Is this hitting close to home? Don’t worry, it’s not you. This common situation is, surprisingly, very difficult to work through.
Why is that? The OpenTelemetry Specification is very specific and clear about how implementations should approach error handling:
OpenTelemetry implementations MUST NOT throw unhandled exceptions at run time.
For that reason, most errors (including those thrown during export) are swallowed up silently. This design is great for our process when it is doing real work, but it makes troubleshooting difficult (if not impossible) when things aren’t working as expected.
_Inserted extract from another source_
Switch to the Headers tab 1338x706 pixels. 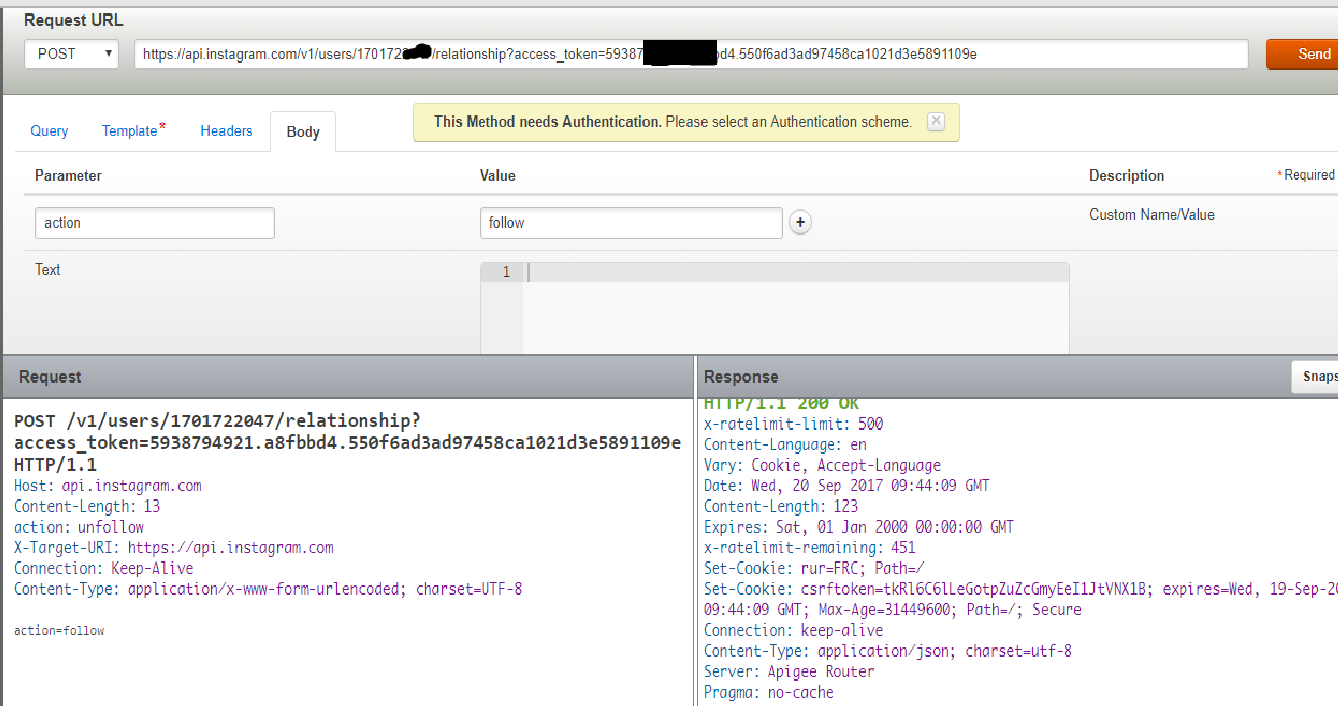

There is some good news, though, there are actually error messages and we can get at them!
Where do the errors go?
Each OpenTelemetry library (SDK, API, instrumentation, exporter, etc.) has an EventSource that it will write to. Here’s where the ZipkinExporter catches and logs an exception thrown during export:
Great! How do we capture the events?
Built-in Mechanism
The main OpenTelemetry library has a built-in mechanism for capturing and writing the internal events to disk. Details can be found in the OpenTelemetry SDK guide.
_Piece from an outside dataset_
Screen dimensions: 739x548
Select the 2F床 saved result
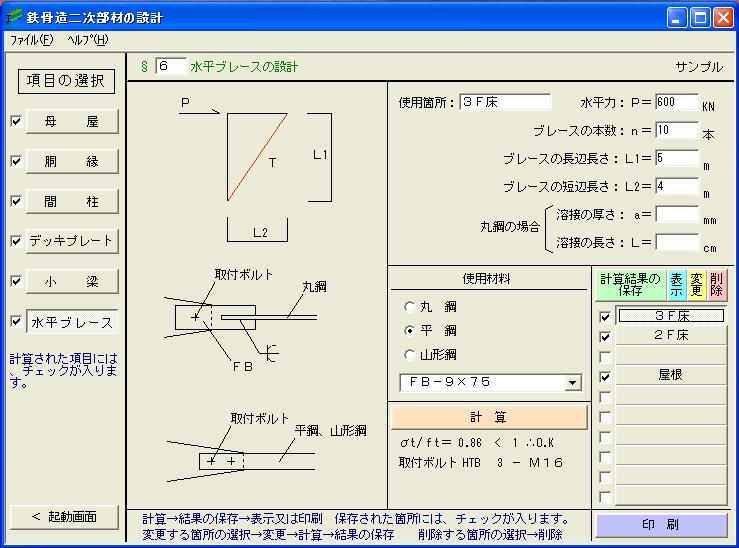(671, 336)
To turn it on you have to drop a special JSON configuration file next to your exe. Based on your configuration, OpenTelemetry .NET will write a .log file with all the events while capturing is turned on. You can even toggle it on or off while the application is running.
The problem I ran into recently was I couldn’t access the file system where my application was running. What can we do in this case?
Write internal OpenTelemetry events to logs
My application is writing JSON to stdout which is being captured and pumped into ELK automatically. If only I could direct the internal OpenTelemetry .NET events into the logging, I could use Kibana to query it like any other error in my application!
Introducing: Macross.OpenTelemetry.Extensions
Right now this library has one extension which will listen to the internal event sources and write them to an ILogger
. However you have your logging configured, files, stdout, console, whatever, the OpenTelemetry events will join them.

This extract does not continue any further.